(Listing from a data collection)
============

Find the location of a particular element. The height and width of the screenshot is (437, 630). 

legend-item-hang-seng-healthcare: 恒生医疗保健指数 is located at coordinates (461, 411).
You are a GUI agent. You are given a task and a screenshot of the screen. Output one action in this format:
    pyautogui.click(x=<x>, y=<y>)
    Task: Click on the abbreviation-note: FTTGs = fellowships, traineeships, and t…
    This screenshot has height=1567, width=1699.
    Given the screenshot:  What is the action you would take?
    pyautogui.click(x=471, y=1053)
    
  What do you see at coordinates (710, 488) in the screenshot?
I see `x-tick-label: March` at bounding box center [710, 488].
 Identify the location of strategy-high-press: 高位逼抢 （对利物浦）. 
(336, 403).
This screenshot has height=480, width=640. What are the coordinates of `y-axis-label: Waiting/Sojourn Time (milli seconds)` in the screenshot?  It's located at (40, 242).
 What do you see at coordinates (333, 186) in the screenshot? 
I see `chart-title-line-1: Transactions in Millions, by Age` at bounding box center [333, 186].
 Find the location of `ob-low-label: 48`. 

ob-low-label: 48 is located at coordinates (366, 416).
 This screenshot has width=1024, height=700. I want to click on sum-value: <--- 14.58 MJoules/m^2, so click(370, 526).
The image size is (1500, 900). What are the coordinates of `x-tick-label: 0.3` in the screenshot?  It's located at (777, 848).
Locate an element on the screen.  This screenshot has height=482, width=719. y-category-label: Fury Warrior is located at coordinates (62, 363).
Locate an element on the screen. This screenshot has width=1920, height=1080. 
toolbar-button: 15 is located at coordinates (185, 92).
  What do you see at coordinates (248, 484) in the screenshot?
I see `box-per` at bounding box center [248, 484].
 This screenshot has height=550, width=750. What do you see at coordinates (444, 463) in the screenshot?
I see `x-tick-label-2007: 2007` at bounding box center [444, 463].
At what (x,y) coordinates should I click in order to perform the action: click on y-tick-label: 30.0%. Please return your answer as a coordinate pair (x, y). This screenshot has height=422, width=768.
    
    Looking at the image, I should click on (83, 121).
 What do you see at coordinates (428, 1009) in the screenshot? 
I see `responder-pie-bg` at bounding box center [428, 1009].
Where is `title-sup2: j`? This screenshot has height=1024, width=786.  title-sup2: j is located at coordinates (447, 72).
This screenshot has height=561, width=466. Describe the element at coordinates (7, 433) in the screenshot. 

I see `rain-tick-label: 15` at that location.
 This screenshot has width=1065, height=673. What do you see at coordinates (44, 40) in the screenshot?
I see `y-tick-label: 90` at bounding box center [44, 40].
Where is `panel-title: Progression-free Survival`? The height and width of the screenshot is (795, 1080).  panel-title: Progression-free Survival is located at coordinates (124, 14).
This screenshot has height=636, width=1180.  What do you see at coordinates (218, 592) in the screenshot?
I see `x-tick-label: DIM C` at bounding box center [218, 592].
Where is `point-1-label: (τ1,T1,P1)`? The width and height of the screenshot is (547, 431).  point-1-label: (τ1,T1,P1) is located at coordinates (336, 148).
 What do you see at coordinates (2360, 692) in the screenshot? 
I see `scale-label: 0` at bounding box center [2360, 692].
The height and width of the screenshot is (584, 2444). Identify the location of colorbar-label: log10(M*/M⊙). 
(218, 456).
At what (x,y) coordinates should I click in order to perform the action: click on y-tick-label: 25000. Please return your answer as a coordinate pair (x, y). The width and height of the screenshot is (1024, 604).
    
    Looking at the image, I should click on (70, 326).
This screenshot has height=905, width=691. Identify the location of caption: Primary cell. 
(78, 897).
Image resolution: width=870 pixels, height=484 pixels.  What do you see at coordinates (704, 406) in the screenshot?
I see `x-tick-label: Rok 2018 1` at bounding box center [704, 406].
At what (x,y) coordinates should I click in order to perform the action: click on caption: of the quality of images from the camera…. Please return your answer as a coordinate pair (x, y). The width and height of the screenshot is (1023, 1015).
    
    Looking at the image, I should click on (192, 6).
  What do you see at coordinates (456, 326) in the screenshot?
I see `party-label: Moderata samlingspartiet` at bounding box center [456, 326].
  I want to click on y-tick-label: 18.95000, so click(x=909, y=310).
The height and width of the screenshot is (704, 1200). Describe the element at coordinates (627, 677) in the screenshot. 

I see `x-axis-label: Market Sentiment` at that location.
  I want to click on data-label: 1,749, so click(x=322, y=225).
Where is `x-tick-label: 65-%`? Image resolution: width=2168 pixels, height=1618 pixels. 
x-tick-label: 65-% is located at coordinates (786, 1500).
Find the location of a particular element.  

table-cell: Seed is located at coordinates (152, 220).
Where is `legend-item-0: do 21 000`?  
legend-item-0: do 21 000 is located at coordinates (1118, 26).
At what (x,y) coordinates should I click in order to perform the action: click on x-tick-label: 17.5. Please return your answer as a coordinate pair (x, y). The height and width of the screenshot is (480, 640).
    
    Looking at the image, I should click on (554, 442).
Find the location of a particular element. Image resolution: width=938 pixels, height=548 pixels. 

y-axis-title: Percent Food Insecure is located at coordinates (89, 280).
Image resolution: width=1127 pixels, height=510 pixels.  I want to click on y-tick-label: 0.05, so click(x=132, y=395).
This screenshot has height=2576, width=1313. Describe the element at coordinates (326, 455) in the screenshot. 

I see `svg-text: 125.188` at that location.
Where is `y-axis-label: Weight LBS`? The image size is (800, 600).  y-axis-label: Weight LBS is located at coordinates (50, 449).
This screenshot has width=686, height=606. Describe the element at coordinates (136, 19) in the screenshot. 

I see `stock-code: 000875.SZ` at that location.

============

Print the whole listing above again, word for word.

ANSWER BOX |
Find the location of a particular element. The height and width of the screenshot is (437, 630). 

legend-item-hang-seng-healthcare: 恒生医疗保健指数 is located at coordinates (461, 411).
You are a GUI agent. You are given a task and a screenshot of the screen. Output one action in this format:
    pyautogui.click(x=<x>, y=<y>)
    Task: Click on the abbreviation-note: FTTGs = fellowships, traineeships, and t…
    This screenshot has height=1567, width=1699.
    Given the screenshot:  What is the action you would take?
    pyautogui.click(x=471, y=1053)
    
  What do you see at coordinates (710, 488) in the screenshot?
I see `x-tick-label: March` at bounding box center [710, 488].
 Identify the location of strategy-high-press: 高位逼抢 （对利物浦）. 
(336, 403).
This screenshot has height=480, width=640. What are the coordinates of `y-axis-label: Waiting/Sojourn Time (milli seconds)` in the screenshot?  It's located at (40, 242).
 What do you see at coordinates (333, 186) in the screenshot? 
I see `chart-title-line-1: Transactions in Millions, by Age` at bounding box center [333, 186].
 Find the location of `ob-low-label: 48`. 

ob-low-label: 48 is located at coordinates (366, 416).
 This screenshot has width=1024, height=700. I want to click on sum-value: <--- 14.58 MJoules/m^2, so click(370, 526).
The image size is (1500, 900). What are the coordinates of `x-tick-label: 0.3` in the screenshot?  It's located at (777, 848).
Locate an element on the screen.  This screenshot has height=482, width=719. y-category-label: Fury Warrior is located at coordinates (62, 363).
Locate an element on the screen. This screenshot has width=1920, height=1080. 
toolbar-button: 15 is located at coordinates (185, 92).
  What do you see at coordinates (248, 484) in the screenshot?
I see `box-per` at bounding box center [248, 484].
 This screenshot has height=550, width=750. What do you see at coordinates (444, 463) in the screenshot?
I see `x-tick-label-2007: 2007` at bounding box center [444, 463].
At what (x,y) coordinates should I click in order to perform the action: click on y-tick-label: 30.0%. Please return your answer as a coordinate pair (x, y). This screenshot has height=422, width=768.
    
    Looking at the image, I should click on (83, 121).
 What do you see at coordinates (428, 1009) in the screenshot? 
I see `responder-pie-bg` at bounding box center [428, 1009].
Where is `title-sup2: j`? This screenshot has height=1024, width=786.  title-sup2: j is located at coordinates (447, 72).
This screenshot has height=561, width=466. Describe the element at coordinates (7, 433) in the screenshot. 

I see `rain-tick-label: 15` at that location.
 This screenshot has width=1065, height=673. What do you see at coordinates (44, 40) in the screenshot?
I see `y-tick-label: 90` at bounding box center [44, 40].
Where is `panel-title: Progression-free Survival`? The height and width of the screenshot is (795, 1080).  panel-title: Progression-free Survival is located at coordinates (124, 14).
This screenshot has height=636, width=1180.  What do you see at coordinates (218, 592) in the screenshot?
I see `x-tick-label: DIM C` at bounding box center [218, 592].
Where is `point-1-label: (τ1,T1,P1)`? The width and height of the screenshot is (547, 431).  point-1-label: (τ1,T1,P1) is located at coordinates (336, 148).
 What do you see at coordinates (2360, 692) in the screenshot? 
I see `scale-label: 0` at bounding box center [2360, 692].
The height and width of the screenshot is (584, 2444). Identify the location of colorbar-label: log10(M*/M⊙). 
(218, 456).
At what (x,y) coordinates should I click in order to perform the action: click on y-tick-label: 25000. Please return your answer as a coordinate pair (x, y). The width and height of the screenshot is (1024, 604).
    
    Looking at the image, I should click on (70, 326).
This screenshot has height=905, width=691. Identify the location of caption: Primary cell. 
(78, 897).
Image resolution: width=870 pixels, height=484 pixels.  What do you see at coordinates (704, 406) in the screenshot?
I see `x-tick-label: Rok 2018 1` at bounding box center [704, 406].
At what (x,y) coordinates should I click in order to perform the action: click on caption: of the quality of images from the camera…. Please return your answer as a coordinate pair (x, y). The width and height of the screenshot is (1023, 1015).
    
    Looking at the image, I should click on (192, 6).
  What do you see at coordinates (456, 326) in the screenshot?
I see `party-label: Moderata samlingspartiet` at bounding box center [456, 326].
  I want to click on y-tick-label: 18.95000, so click(x=909, y=310).
The height and width of the screenshot is (704, 1200). Describe the element at coordinates (627, 677) in the screenshot. 

I see `x-axis-label: Market Sentiment` at that location.
  I want to click on data-label: 1,749, so click(x=322, y=225).
Where is `x-tick-label: 65-%`? Image resolution: width=2168 pixels, height=1618 pixels. 
x-tick-label: 65-% is located at coordinates (786, 1500).
Find the location of a particular element.  

table-cell: Seed is located at coordinates (152, 220).
Where is `legend-item-0: do 21 000`?  
legend-item-0: do 21 000 is located at coordinates (1118, 26).
At what (x,y) coordinates should I click in order to perform the action: click on x-tick-label: 17.5. Please return your answer as a coordinate pair (x, y). The height and width of the screenshot is (480, 640).
    
    Looking at the image, I should click on (554, 442).
Find the location of a particular element. Image resolution: width=938 pixels, height=548 pixels. 

y-axis-title: Percent Food Insecure is located at coordinates (89, 280).
Image resolution: width=1127 pixels, height=510 pixels.  I want to click on y-tick-label: 0.05, so click(x=132, y=395).
This screenshot has height=2576, width=1313. Describe the element at coordinates (326, 455) in the screenshot. 

I see `svg-text: 125.188` at that location.
Where is `y-axis-label: Weight LBS`? The image size is (800, 600).  y-axis-label: Weight LBS is located at coordinates (50, 449).
This screenshot has width=686, height=606. Describe the element at coordinates (136, 19) in the screenshot. 

I see `stock-code: 000875.SZ` at that location.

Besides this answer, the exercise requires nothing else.